Nei giorni scorsi, attorno alla relazione di Lillo Mannino al convegno di alcuni gruppi moderati di estrazione democristiana, si è ripreso a ragionare sulle prospettive dell’area di centro, avanzando in particolare la sollecitazione per un rilancio in chiave unitaria dell’iniziativa dei popolari.
Qualcosa si muove nel perimetro dello schieramento di destra.

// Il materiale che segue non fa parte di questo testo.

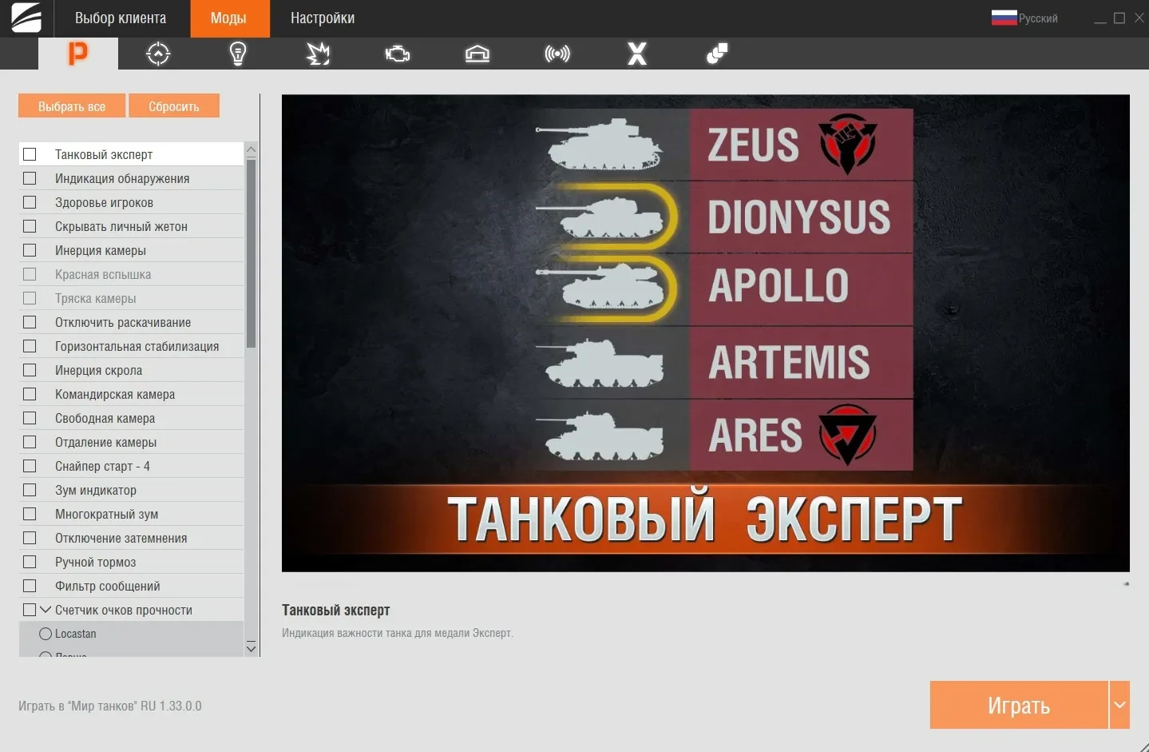Open the Русский language selector

point(1025,18)
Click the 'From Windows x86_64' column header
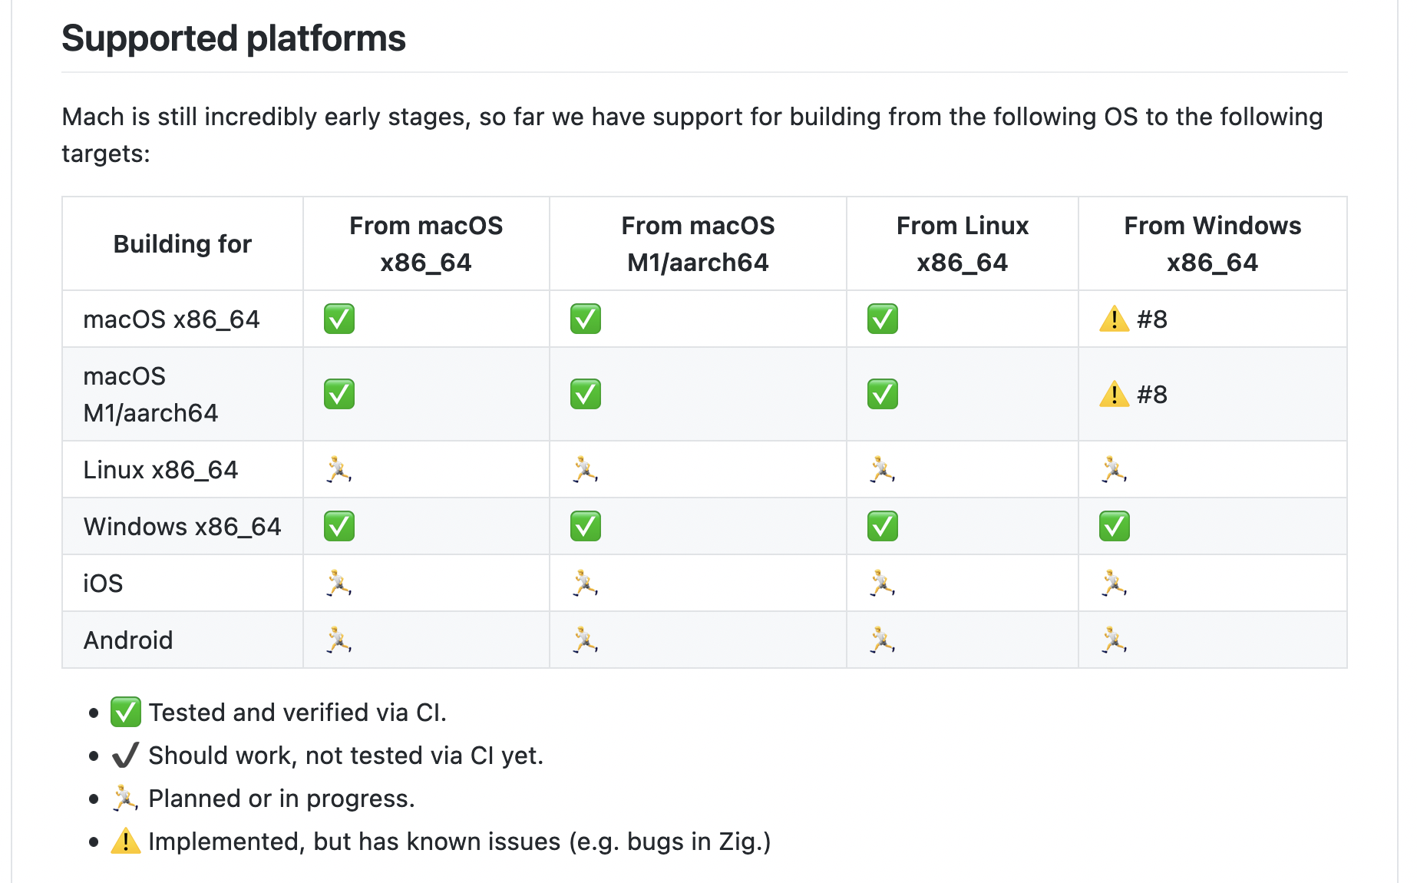1417x883 pixels. coord(1212,244)
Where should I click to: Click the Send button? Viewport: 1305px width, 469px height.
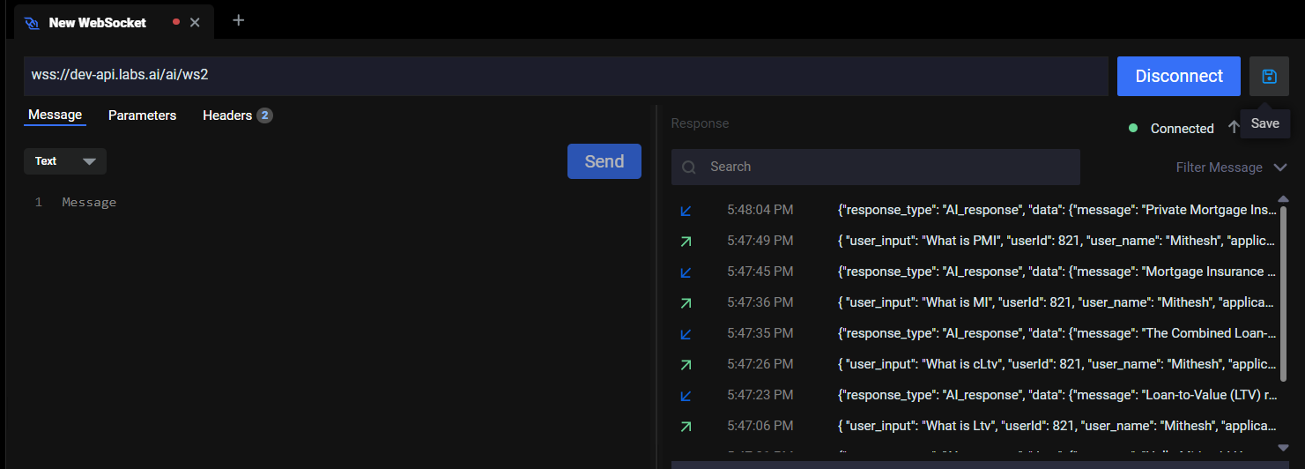[604, 161]
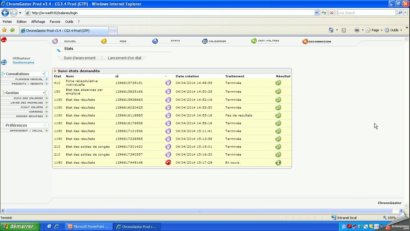
Task: Go to Planning Mensuel link
Action: coord(29,79)
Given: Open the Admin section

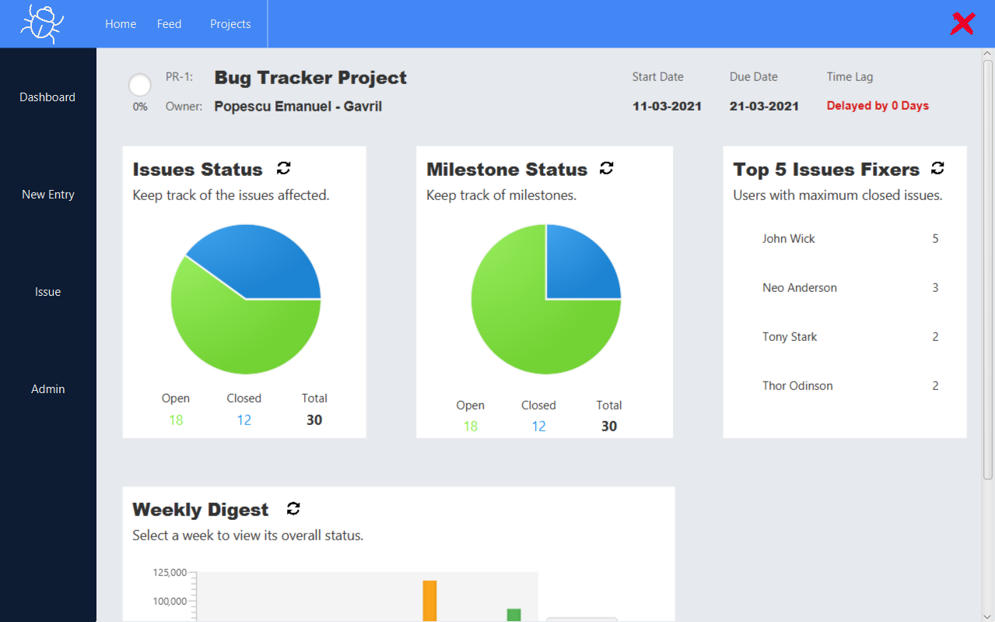Looking at the screenshot, I should tap(47, 389).
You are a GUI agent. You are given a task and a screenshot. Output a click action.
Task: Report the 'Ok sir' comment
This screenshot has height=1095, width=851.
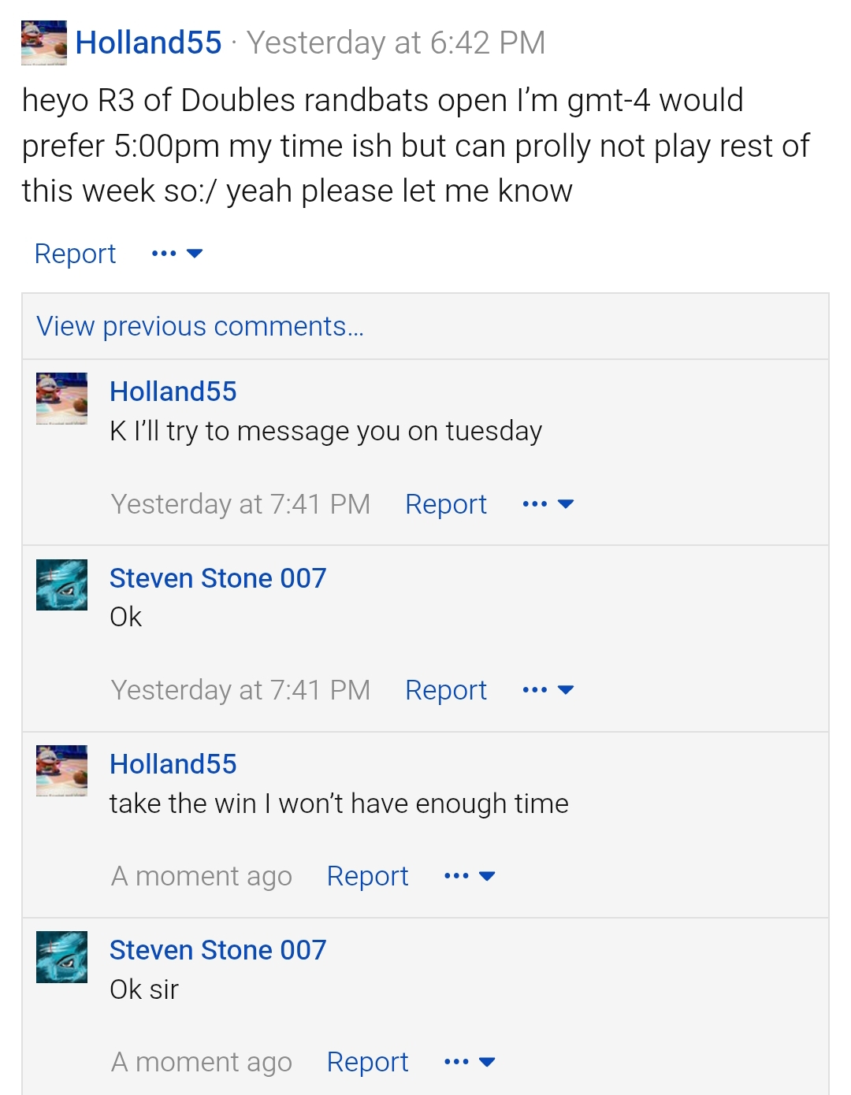click(x=368, y=1062)
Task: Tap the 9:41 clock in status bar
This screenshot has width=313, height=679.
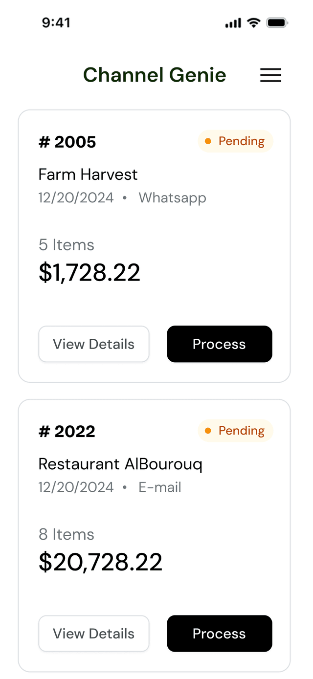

Riprende forma un disegno che però, al di là delle ambizioni, nel passato è stato assorbito dal movimentismo proteiforme di Berlusconi. Ed è proprio il declino della parabola di Forza Italia, coincidente con quella del suo leader indiscusso, a dare stavolta alla suggestione neo-centrista una maggiore potenzialità di accreditamento presso la pubblica opinione. Ma nel caso, quando la partita consiste nella scomposizione e ricomposizione degli equilibri politici, nulla può esser dato per scontato.

In questa fase, a vario titolo, molti discutono e trattano del centro. È un coro più o meno vivace che non permette di distinguere una voce preminente. Anche gli intellettuali che nel ‘92 sostennero il referendum sulla legge elettorale, da cui è scaturito il ruvido bipolarismo della seconda repubblica, giudicano indispensabile con il ritorno al proporzionale la costituzione di un partito di centro a cui delegare eminentemente una funzione stabilizzatrice del sistema.

Tuttavia, se l’aggregazione di varie forze intermedie tra destra e sinistra fosse concepita e vissuta all’insegna di un mero equilibrismo di potere, non sarebbe in grado di esercitare un effettivo potere di attrazione. In realtà, fare del popolarismo il caregiver del moderatismo suscita un moto di stupore. Non è questa la tradizione del cattolicesimo democratico. Del resto, il massimo che produce il moderatismo è una visione rinunciataria del centro, in aperta contraddizione con quel criterio direttivo, fatto di spirito di progresso, che De Gasperi riassumeva nella formula del “centro che muove verso sinistra”.

Ora, invece di rappresentare la “coscienza critica” di un mondo che non si rassegna alla deriva della Lega e cerca una via d’uscita dal radicalismo nazional-populista; invece di contribuire, pertanto, a un esame più rigoroso degli errori compiuti fino ad oggi, specie per aver dimenticato che l’unità dei cattolici democratici e popolari costituisce una pre-condizione dell’unità della nazione sulle questioni decisive del nostro tempo; e dunque, invece di essere un fattore di novità e di stimolo, per individuare su almeno cinque grandi temi (europeismo, debito pubblico, economia digitale, politiche di welfare, demografia) le convergenze funzionali a una nuova alleanza democratica; ecco il neo-centrismo, in conclusione, esporsi al rischio della sua autoreferenzialità fino a perdersi nel gioco della sopravvivenza purchessia, giungendo a riperpetuarsi, pur al tramonto del berlusconismo, come rilancio della più che sperimentata opzione a destra.

Purtroppo anche il discorso di Mannino può prestare il fianco ad un’ambiguità di fondo: “Ora credo che noi ci si debba rivolgere – ha infatti detto l’ex ministro – al mondo rappresentato dalla Lega per superare la Lega. Questa la funzione di un nuovo Partito popolare”. In realtà è un’affermazione assai sfuggente. Come avverrebbe questo superamento? Con chi e perché? Per tenere la Lega all’opposizione o per farne ex novo, dopo un eventuale suo ridimensionamento, l’alleato irrinunciabile?

Sono domande importanti o meglio ineludibili, non solo agli occhi dei più diretti interessati, per dissipare il dubbio che il richiamo al popolarismo sia fatto in maniera puramente strumentale, senza il giusto spirito ricostruttivo. Ricostruire il centro oggi, dandogli una riconoscibilità come vettore del rinnovamento, esige nell’ottica del cattolicesimo democratico la capacità di plasmare, insieme ad altri e con coerenza, una più autentica coalizione riformatrice.